> _ASSIGNMENT_
Could you write out exactly, and only, the lines from the one containing "You are a GUI" through the last line of the data, leaving out all pictures?

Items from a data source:
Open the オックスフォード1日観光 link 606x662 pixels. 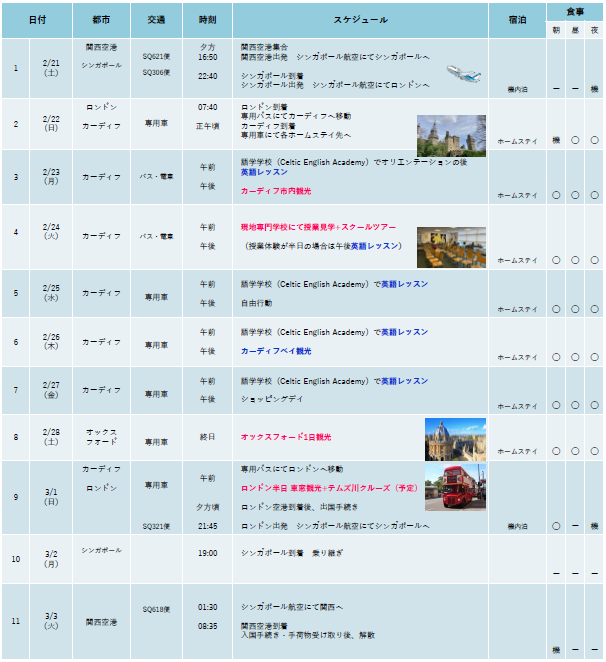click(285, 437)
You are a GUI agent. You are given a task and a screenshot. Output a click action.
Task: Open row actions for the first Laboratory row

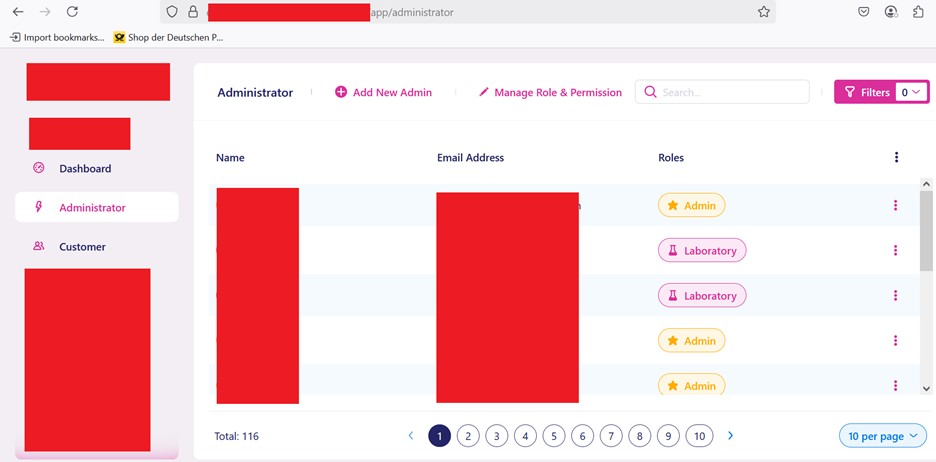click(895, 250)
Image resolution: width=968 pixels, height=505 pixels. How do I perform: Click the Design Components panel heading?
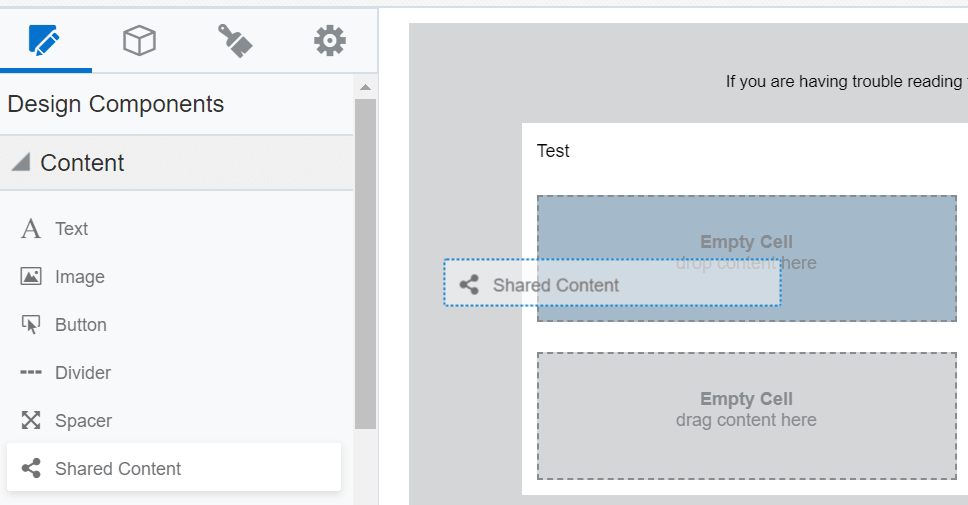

> _OUTPUT FOR THIS TASK_
You are a GUI agent. You are given a task and a screenshot. Output a click action.
Task: Open row actions for the first Laboratory row

click(895, 250)
Image resolution: width=968 pixels, height=505 pixels. How do I perform: Click the Design Components panel heading?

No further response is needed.